Saved entries:
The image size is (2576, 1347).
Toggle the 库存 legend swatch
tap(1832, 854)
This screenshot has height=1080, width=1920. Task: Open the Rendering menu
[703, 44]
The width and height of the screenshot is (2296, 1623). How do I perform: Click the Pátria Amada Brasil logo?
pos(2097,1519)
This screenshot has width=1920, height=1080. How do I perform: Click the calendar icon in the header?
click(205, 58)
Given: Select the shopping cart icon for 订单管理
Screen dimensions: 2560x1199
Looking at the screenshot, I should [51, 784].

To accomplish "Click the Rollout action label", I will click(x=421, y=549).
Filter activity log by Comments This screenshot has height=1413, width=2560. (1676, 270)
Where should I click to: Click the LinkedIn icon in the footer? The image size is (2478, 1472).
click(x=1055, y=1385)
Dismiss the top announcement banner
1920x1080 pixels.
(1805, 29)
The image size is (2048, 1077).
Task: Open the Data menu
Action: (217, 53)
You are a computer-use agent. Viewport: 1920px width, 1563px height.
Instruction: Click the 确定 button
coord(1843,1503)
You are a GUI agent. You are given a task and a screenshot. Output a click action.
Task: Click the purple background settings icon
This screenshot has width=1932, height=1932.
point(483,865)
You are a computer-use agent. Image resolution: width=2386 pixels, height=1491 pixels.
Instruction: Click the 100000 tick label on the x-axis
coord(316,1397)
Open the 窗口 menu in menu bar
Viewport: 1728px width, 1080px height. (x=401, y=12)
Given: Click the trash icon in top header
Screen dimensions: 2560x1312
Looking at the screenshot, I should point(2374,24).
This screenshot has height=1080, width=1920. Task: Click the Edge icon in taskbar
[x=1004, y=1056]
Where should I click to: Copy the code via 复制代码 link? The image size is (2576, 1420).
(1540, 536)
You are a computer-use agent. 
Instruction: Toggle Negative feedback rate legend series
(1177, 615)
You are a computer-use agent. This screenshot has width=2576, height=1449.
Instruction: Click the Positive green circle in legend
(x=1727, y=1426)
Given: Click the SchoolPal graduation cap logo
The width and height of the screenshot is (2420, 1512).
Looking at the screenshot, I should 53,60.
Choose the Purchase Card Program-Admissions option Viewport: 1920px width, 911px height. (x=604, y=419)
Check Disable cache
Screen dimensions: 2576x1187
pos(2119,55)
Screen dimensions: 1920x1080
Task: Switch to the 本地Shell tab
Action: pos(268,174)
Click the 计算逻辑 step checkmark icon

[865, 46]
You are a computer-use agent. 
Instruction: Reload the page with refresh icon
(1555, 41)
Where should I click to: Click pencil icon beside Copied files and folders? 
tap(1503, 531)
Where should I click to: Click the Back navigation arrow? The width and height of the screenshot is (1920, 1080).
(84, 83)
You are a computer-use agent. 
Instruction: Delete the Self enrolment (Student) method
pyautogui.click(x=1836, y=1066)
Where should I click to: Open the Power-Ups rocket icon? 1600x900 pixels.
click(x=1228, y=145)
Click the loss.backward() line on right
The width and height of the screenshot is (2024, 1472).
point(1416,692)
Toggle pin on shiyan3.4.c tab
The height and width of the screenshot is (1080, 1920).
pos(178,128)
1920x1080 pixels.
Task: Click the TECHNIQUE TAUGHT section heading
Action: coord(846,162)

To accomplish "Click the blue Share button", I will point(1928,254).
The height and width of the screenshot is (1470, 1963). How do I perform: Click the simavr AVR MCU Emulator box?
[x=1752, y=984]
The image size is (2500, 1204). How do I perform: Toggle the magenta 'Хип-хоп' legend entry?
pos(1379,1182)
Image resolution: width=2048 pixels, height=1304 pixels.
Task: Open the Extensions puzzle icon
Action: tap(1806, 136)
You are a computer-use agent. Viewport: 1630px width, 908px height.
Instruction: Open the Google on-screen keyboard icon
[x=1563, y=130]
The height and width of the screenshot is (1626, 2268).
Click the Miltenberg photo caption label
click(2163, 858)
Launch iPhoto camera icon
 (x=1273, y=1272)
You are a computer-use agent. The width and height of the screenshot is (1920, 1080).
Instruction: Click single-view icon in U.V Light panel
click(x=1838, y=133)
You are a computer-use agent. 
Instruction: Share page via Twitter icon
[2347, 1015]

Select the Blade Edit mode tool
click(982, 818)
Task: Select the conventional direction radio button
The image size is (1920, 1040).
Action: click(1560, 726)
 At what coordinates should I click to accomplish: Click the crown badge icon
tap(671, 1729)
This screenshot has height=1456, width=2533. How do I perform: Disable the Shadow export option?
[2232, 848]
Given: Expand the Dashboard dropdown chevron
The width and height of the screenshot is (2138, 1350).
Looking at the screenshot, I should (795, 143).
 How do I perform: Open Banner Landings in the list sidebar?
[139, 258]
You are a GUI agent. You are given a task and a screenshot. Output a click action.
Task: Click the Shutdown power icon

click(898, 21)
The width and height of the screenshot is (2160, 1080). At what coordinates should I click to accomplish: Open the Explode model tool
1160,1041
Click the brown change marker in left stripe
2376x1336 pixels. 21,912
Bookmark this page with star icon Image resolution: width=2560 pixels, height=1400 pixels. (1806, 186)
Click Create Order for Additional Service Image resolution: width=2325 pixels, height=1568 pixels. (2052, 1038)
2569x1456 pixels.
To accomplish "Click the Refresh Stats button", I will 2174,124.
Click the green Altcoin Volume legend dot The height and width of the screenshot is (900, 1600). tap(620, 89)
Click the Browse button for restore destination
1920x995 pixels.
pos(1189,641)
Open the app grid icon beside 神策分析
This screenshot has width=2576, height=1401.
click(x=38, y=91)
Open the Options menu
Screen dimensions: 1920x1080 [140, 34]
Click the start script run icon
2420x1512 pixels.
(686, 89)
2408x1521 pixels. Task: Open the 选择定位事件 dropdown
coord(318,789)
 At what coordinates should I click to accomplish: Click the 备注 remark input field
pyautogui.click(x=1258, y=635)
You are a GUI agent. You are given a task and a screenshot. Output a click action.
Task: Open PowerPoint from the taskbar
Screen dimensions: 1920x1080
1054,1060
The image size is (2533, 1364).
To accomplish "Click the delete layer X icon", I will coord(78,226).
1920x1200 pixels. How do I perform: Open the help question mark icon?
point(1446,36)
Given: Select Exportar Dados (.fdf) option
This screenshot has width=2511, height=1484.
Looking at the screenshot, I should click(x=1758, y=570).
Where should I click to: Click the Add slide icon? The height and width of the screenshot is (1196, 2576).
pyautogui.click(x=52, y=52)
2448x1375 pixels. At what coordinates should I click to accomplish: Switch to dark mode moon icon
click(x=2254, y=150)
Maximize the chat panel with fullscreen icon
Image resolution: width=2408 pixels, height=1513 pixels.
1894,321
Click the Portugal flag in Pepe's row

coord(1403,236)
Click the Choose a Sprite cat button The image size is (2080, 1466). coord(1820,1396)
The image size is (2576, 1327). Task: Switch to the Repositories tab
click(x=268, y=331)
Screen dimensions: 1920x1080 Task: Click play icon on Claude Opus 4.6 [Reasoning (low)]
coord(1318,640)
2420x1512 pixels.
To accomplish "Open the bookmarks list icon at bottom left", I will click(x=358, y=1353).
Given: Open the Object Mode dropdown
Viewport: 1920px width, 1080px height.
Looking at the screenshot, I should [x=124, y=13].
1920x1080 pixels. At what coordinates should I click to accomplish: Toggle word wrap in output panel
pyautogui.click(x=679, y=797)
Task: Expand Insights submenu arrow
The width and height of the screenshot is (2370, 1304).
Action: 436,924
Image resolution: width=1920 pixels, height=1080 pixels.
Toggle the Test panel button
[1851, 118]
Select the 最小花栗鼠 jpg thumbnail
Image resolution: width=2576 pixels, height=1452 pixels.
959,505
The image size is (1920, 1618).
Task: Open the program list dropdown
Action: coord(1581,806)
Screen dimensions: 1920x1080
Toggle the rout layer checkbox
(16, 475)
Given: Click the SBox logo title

- [Work order]: Reproduce every record in full, keeping each one exactly as it reads.

- [Problem solution]:
The image size is (2576, 1347).
Toggle the 库存 legend swatch
tap(1832, 854)
This screenshot has height=1080, width=1920. Task: Open the Rendering menu
[703, 44]
The width and height of the screenshot is (2296, 1623). How do I perform: Click the Pátria Amada Brasil logo?
pos(2097,1519)
This screenshot has width=1920, height=1080. How do I perform: Click the calendar icon in the header?
click(205, 58)
Given: Select the shopping cart icon for 订单管理
Screen dimensions: 2560x1199
Looking at the screenshot, I should [51, 784].

To accomplish "Click the Rollout action label", I will click(x=421, y=549).
Filter activity log by Comments This screenshot has height=1413, width=2560. (1676, 270)
Where should I click to: Click the LinkedIn icon in the footer? The image size is (2478, 1472).
click(x=1055, y=1385)
Dismiss the top announcement banner
1920x1080 pixels.
(1805, 29)
The image size is (2048, 1077).
Task: Open the Data menu
Action: (217, 53)
You are a computer-use agent. Viewport: 1920px width, 1563px height.
Instruction: Click the 确定 button
coord(1843,1503)
You are a GUI agent. You are given a task and a screenshot. Output a click action.
Task: Click the purple background settings icon
This screenshot has width=1932, height=1932.
point(483,865)
You are a computer-use agent. Image resolution: width=2386 pixels, height=1491 pixels.
Instruction: Click the 100000 tick label on the x-axis
coord(316,1397)
Open the 窗口 menu in menu bar
Viewport: 1728px width, 1080px height. (x=401, y=12)
Given: Click the trash icon in top header
Screen dimensions: 2560x1312
Looking at the screenshot, I should point(2374,24).
This screenshot has height=1080, width=1920. Task: Click the Edge icon in taskbar
[x=1004, y=1056]
Where should I click to: Copy the code via 复制代码 link? The image size is (2576, 1420).
(1540, 536)
You are a computer-use agent. 
Instruction: Toggle Negative feedback rate legend series
(1177, 615)
You are a computer-use agent. This screenshot has width=2576, height=1449.
Instruction: Click the Positive green circle in legend
(x=1727, y=1426)
Given: Click the SchoolPal graduation cap logo
The width and height of the screenshot is (2420, 1512).
Looking at the screenshot, I should 53,60.
Choose the Purchase Card Program-Admissions option Viewport: 1920px width, 911px height. (x=604, y=419)
Check Disable cache
Screen dimensions: 2576x1187
pos(2119,55)
Screen dimensions: 1920x1080
Task: Switch to the 本地Shell tab
Action: pos(268,174)
Click the 计算逻辑 step checkmark icon

[865, 46]
You are a computer-use agent. 
Instruction: Reload the page with refresh icon
(1555, 41)
Where should I click to: Click pencil icon beside Copied files and folders? 
tap(1503, 531)
Where should I click to: Click the Back navigation arrow? The width and height of the screenshot is (1920, 1080).
(84, 83)
You are a computer-use agent. 
Instruction: Delete the Self enrolment (Student) method
pyautogui.click(x=1836, y=1066)
Where should I click to: Open the Power-Ups rocket icon? 1600x900 pixels.
click(x=1228, y=145)
Click the loss.backward() line on right
The width and height of the screenshot is (2024, 1472).
point(1416,692)
Toggle pin on shiyan3.4.c tab
The height and width of the screenshot is (1080, 1920).
pos(178,128)
1920x1080 pixels.
Task: Click the TECHNIQUE TAUGHT section heading
Action: coord(846,162)

To accomplish "Click the blue Share button", I will point(1928,254).
The height and width of the screenshot is (1470, 1963). How do I perform: Click the simavr AVR MCU Emulator box?
[x=1752, y=984]
The image size is (2500, 1204). How do I perform: Toggle the magenta 'Хип-хоп' legend entry?
pos(1379,1182)
Image resolution: width=2048 pixels, height=1304 pixels.
Task: Open the Extensions puzzle icon
Action: tap(1806, 136)
You are a computer-use agent. Viewport: 1630px width, 908px height.
Instruction: Open the Google on-screen keyboard icon
[x=1563, y=130]
The height and width of the screenshot is (1626, 2268).
Click the Miltenberg photo caption label
click(2163, 858)
Launch iPhoto camera icon
 (x=1273, y=1272)
You are a computer-use agent. The width and height of the screenshot is (1920, 1080).
Instruction: Click single-view icon in U.V Light panel
click(x=1838, y=133)
You are a computer-use agent. 
Instruction: Share page via Twitter icon
[2347, 1015]

Select the Blade Edit mode tool
click(982, 818)
Task: Select the conventional direction radio button
The image size is (1920, 1040).
Action: click(1560, 726)
 At what coordinates should I click to accomplish: Click the crown badge icon
tap(671, 1729)
This screenshot has height=1456, width=2533. How do I perform: Disable the Shadow export option?
[2232, 848]
Given: Expand the Dashboard dropdown chevron
The width and height of the screenshot is (2138, 1350).
Looking at the screenshot, I should (795, 143).
 How do I perform: Open Banner Landings in the list sidebar?
[139, 258]
You are a GUI agent. You are given a task and a screenshot. Output a click action.
Task: Click the Shutdown power icon

click(898, 21)
The width and height of the screenshot is (2160, 1080). At what coordinates should I click to accomplish: Open the Explode model tool
1160,1041
Click the brown change marker in left stripe
2376x1336 pixels. 21,912
Bookmark this page with star icon Image resolution: width=2560 pixels, height=1400 pixels. (1806, 186)
Click Create Order for Additional Service Image resolution: width=2325 pixels, height=1568 pixels. (2052, 1038)
2569x1456 pixels.
To accomplish "Click the Refresh Stats button", I will 2174,124.
Click the green Altcoin Volume legend dot The height and width of the screenshot is (900, 1600). tap(620, 89)
Click the Browse button for restore destination
1920x995 pixels.
pos(1189,641)
Open the app grid icon beside 神策分析
This screenshot has width=2576, height=1401.
click(x=38, y=91)
Open the Options menu
Screen dimensions: 1920x1080 [140, 34]
Click the start script run icon
2420x1512 pixels.
(686, 89)
2408x1521 pixels. Task: Open the 选择定位事件 dropdown
coord(318,789)
 At what coordinates should I click to accomplish: Click the 备注 remark input field
pyautogui.click(x=1258, y=635)
You are a GUI agent. You are given a task and a screenshot. Output a click action.
Task: Open PowerPoint from the taskbar
Screen dimensions: 1920x1080
1054,1060
The image size is (2533, 1364).
To accomplish "Click the delete layer X icon", I will coord(78,226).
1920x1200 pixels. How do I perform: Open the help question mark icon?
point(1446,36)
Given: Select Exportar Dados (.fdf) option
This screenshot has width=2511, height=1484.
Looking at the screenshot, I should click(x=1758, y=570).
Where should I click to: Click the Add slide icon? The height and width of the screenshot is (1196, 2576).
pyautogui.click(x=52, y=52)
2448x1375 pixels. At what coordinates should I click to accomplish: Switch to dark mode moon icon
click(x=2254, y=150)
Maximize the chat panel with fullscreen icon
Image resolution: width=2408 pixels, height=1513 pixels.
1894,321
Click the Portugal flag in Pepe's row

coord(1403,236)
Click the Choose a Sprite cat button The image size is (2080, 1466). coord(1820,1396)
The image size is (2576, 1327). Task: Switch to the Repositories tab
click(x=268, y=331)
Screen dimensions: 1920x1080 Task: Click play icon on Claude Opus 4.6 [Reasoning (low)]
coord(1318,640)
2420x1512 pixels.
To accomplish "Open the bookmarks list icon at bottom left", I will click(x=358, y=1353).
Given: Open the Object Mode dropdown
Viewport: 1920px width, 1080px height.
Looking at the screenshot, I should [x=124, y=13].
1920x1080 pixels. At what coordinates should I click to accomplish: Toggle word wrap in output panel
pyautogui.click(x=679, y=797)
Task: Expand Insights submenu arrow
The width and height of the screenshot is (2370, 1304).
Action: 436,924
Image resolution: width=1920 pixels, height=1080 pixels.
Toggle the Test panel button
[1851, 118]
Select the 最小花栗鼠 jpg thumbnail
Image resolution: width=2576 pixels, height=1452 pixels.
959,505
The image size is (1920, 1618).
Task: Open the program list dropdown
Action: coord(1581,806)
Screen dimensions: 1920x1080
Toggle the rout layer checkbox
(16, 475)
Given: Click the SBox logo title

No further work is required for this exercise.